Hello Experts,

We were running certain performance load tests on Redis 7.0.6 version using redis-benchmark utility. As a part of this test, We first populate Redis memory with certain expiry and non-expiry data. Then we run the following redis-benchmark command redis-benchmark -h -p 6379 -c 1000 -n 1700000 -t get -d 18000 -P 300 -l

We keep repeating the above command with different pipeline numbers. And this test keeps running for 30 mins for each pipeline. However, we are noticing that after few minutes of the test the redis-benchmak command stops giving the following error

99.38% <= 743 milliseconds 99.48% <= 744 milliseconds 99.56% <= 745 millisecondCould not connect to Redis at keng03-dev01-ins01-dmc39-app-1676268068-1.int.dev.mykronos.com:6379: No address associated with hostname s 99.67% <= 746 milliseconds 99.71% <= 803 milliseconds 99.78% <= 804 milliseconds 99.89% <= 805 milliseconds 100.00% <= 805 milliseconds 87130.34 requests per second

This keeps happening in every test.

Can you please let us know - The reason behind this error? Is this an error behavior? What can be done to fix this error?

Comment From: ranshid

I suspect the error you are getting is the result of redis-benchmark calling the ipv6 getaddrinfo after failing to resolve the ipv4 in some cases (for example when failing on EAI_AGAIN) we can probably fix redis-benchmark to handle EAI_AGAIN better and only fallback to IPV6 in case of EAI_ADDRFAMILY error.
---
▸ **DIRECTIVE 1**
Which version of Redis was used for the load tests in the Redis benchmark thread?
▸ **DIRECTIVE 2**
Pick up the Redis benchmark thread after its last comment and carry it forward.
---
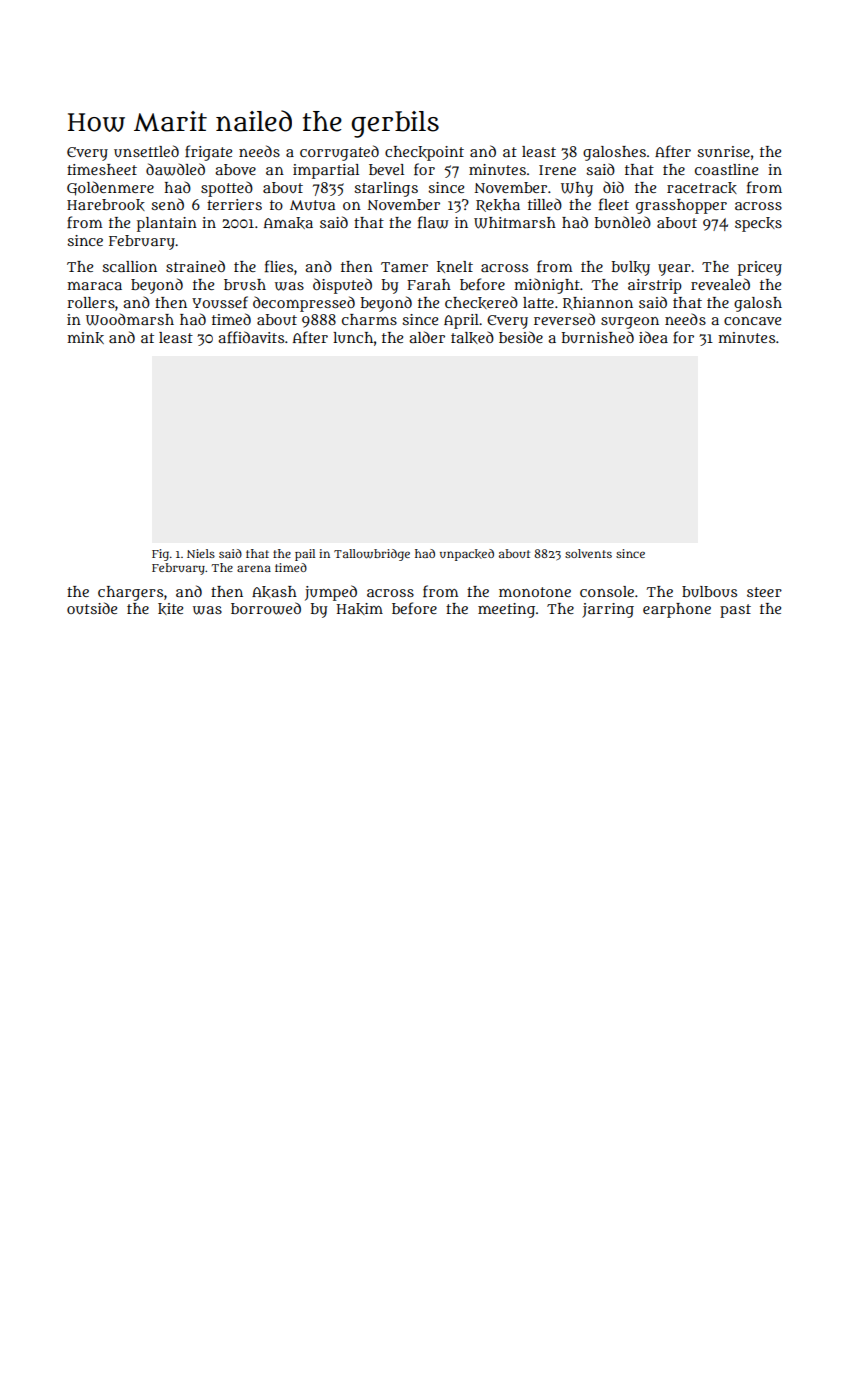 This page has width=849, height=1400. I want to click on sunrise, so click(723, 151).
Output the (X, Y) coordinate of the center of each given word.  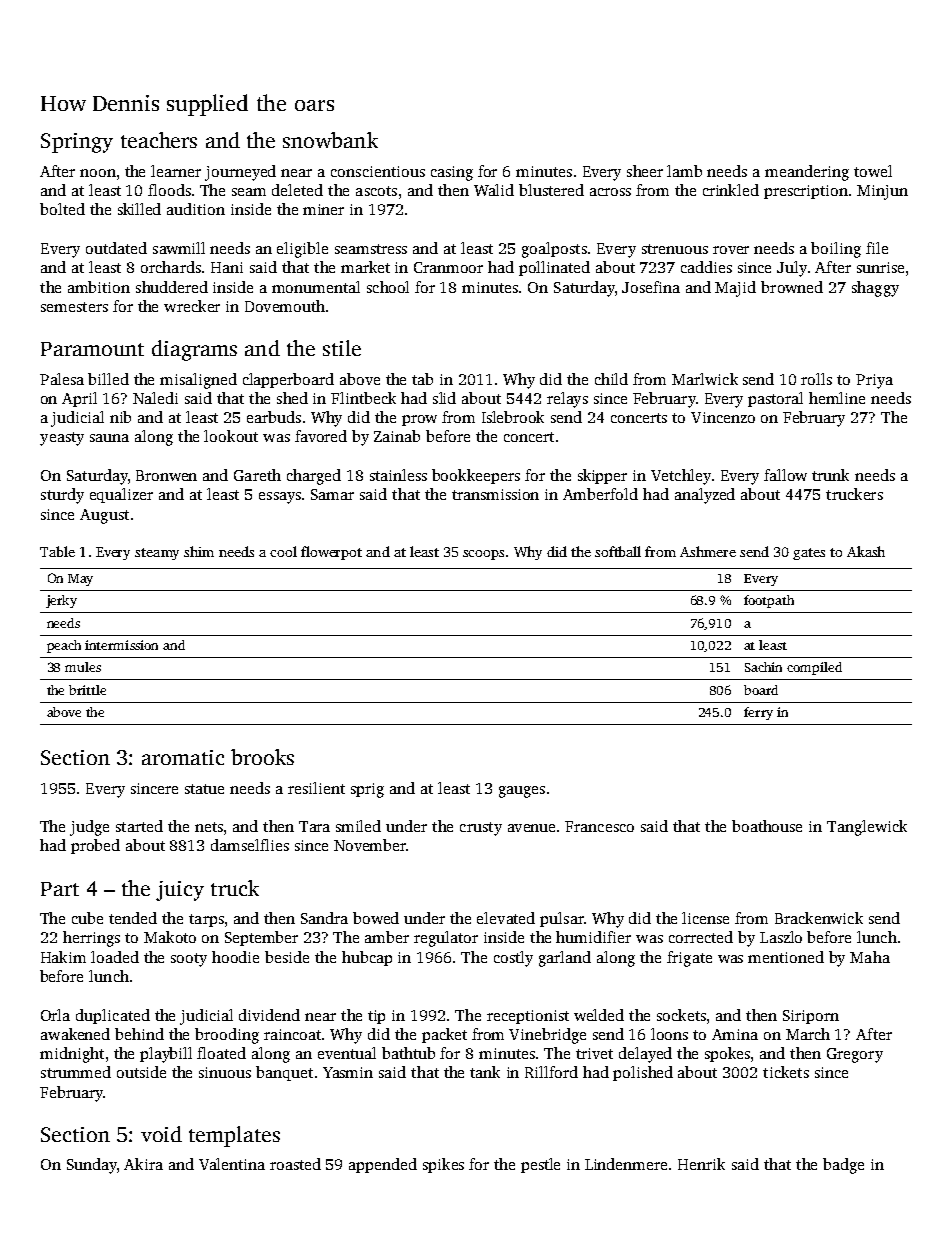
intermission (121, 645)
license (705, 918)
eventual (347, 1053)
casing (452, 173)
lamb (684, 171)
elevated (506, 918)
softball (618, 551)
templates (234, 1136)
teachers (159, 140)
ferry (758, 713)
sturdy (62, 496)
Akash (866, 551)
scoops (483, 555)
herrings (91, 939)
---
▸ **EXPECTED ANSWER 1**
Redis 7.0.6

▸ **EXPECTED ANSWER 2**
Comment From: ranshid

@geekthread as a workaround, can you check if adding the mapped ip address to the hosts file helps to mitigate the issue?

Comment From: geekthread

@ranshid - which configuration directive would be ideal for such configuration . (bind ?)

Comment From: ranshid

I am not sure we have any configuration to support it. but maybe this is an issue of overloaded DNS server. I suggested you try and manually set the host --> ip mapping in /etc/hosts file (in case this is a linux machine) and retry to understand if my assumption was correct and this would help mitigate the issue

Comment From: geekthread

sure @ranshid , we will check this and get back to you :)

Comment From: geekthread

We increased the maxclients from default 10k to 20k, the error is not coming now. Not sure why ? Any thoughts @ranshid

Comment From: geekthread

hello team , pls share your valuable inputs.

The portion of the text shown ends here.